RCRA is a federal law that was enacted in 1976.^2,3 This law gives the EPA authority to control hazardous waste from “cradle to grave” including production, transportation, treatment, storage, and disposal. ⁴ The goals of RCRA are to protect human health and environment from the potential hazards of waste disposal, conserve energy and natural resources, lessen the quantity of generated waste, and ensure that waste is managed in an environmentally sound manner. ⁵ RCRA defines hazardous waste as “chemicals or formulations so detrimental to the environment that they must be separated for special disposal and cannot be introduced into sewers or placed in landfills.” ³ Of all available pharmaceutical products, approximately 5% are classified as “RCRA hazardous”; however, many pharmaceutical agents have RCRA hazardous characteristics (ie, ignitability, toxicity, corrosivity, reactivity). The official lists of RCRA hazardous pharmaceutical agents (P and U lists) have not been updated in years despite the approval of a multitude of new chemical entities. Examples of medications on these lists currently include arsenic trioxide, epinephrine, nicotine, nitroglycerin, physo-stigmine, and warfarin over 0.3% (all P list) and chlorambucil, cyclophosphamide, melphalan, mitomycin, and streptozocin (all U list).^2,3,6 If a health care institution concludes that a waste pharmaceutical is not listed under RCRA, then the facility is required to determine whether the product meets one of the previously mentioned hazardous waste characteristics. ⁶ The facility can determine this through the use of a standardized test method or “apply general knowledge of the waste's properties” in coming to a conclusion. More specific recommendations regarding determination of hazardous waste characteristics may be found in the August 2010 EPA Guidance Document: Best Management Practices for Unused Pharmaceuticals at Health Care Facilities (http://water.epa.gov/scitech/wastetech/guide/upload/unuseddraftpdf).

Health care institutions that generate hazardous pharmaceutical waste are also subject to RCRA generator rules. ⁶ Under RCRA, these institutions may be classified into 1 of 3 generator categories: large quantity, small quantity, or conditionally exempt small quantity.

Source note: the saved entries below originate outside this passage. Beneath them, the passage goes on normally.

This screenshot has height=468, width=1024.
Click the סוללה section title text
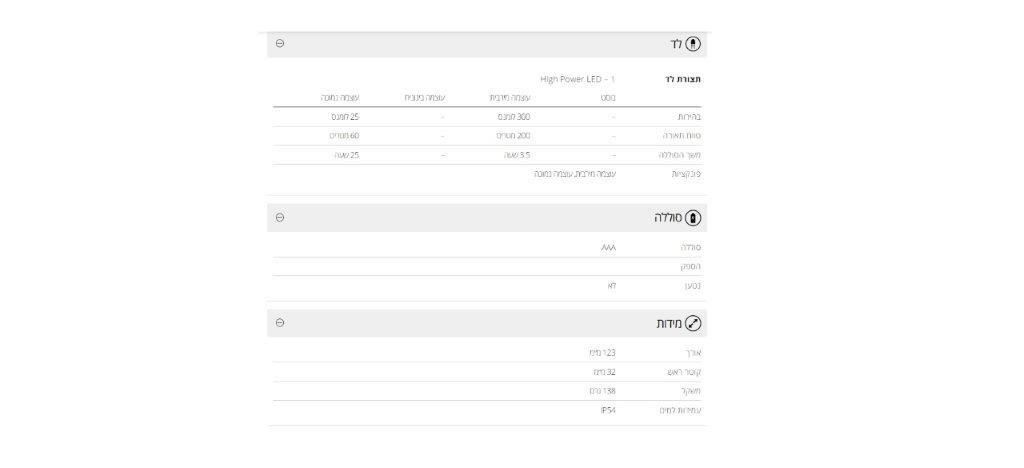point(668,218)
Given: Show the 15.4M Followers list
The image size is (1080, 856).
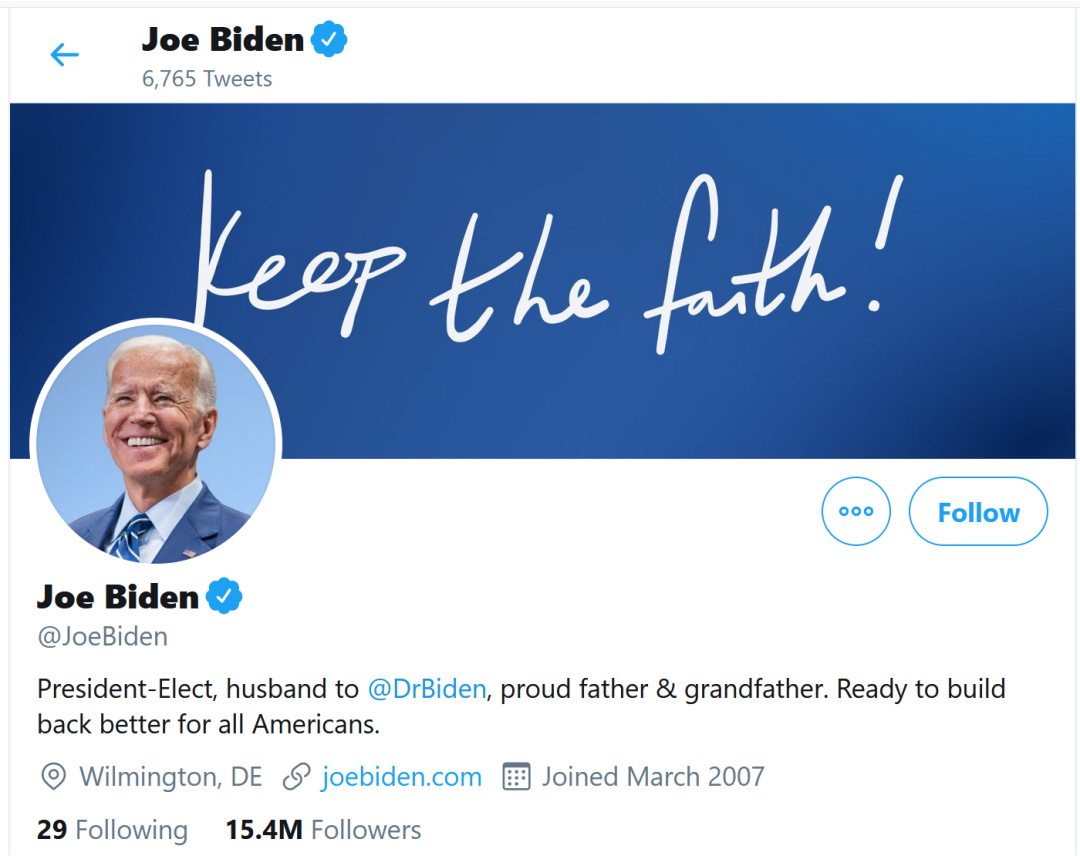Looking at the screenshot, I should click(x=323, y=830).
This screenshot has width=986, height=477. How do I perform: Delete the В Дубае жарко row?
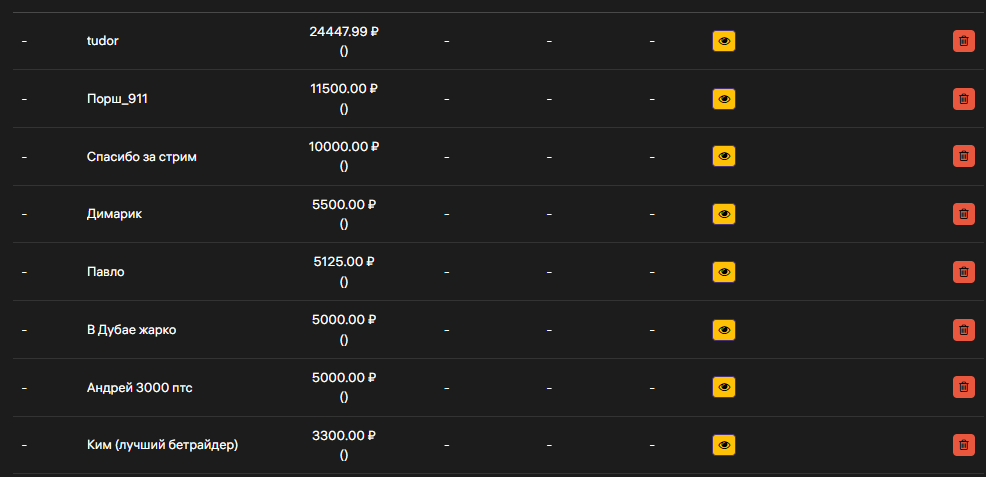[x=963, y=330]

Large quantity generators (ie, facilities that generate ≥1000 kg of hazardous waste per month or >1 kg of P list waste per month) are subject to the full extent of RCRA regulations such as obtaining an EPA identification number and meeting storage, manifest, reporting, and training requirements. Small quantity facilities generate >100 kg but <1000 kg of hazardous waste per month. These facilities are subject to fewer requirements under RCRA. Conditionally exempt small quantity facilities generate no more than 100 kg of hazardous waste, or no more than 1 kg of P list waste, per month. The least stringent requirements under RCRA are reserved for these facilities. Conditionally exempt small quantity facilities are not required to have an EPA identification number, manifest waste sent to an off-site disposal, or follow any time limits with regard to waste storage.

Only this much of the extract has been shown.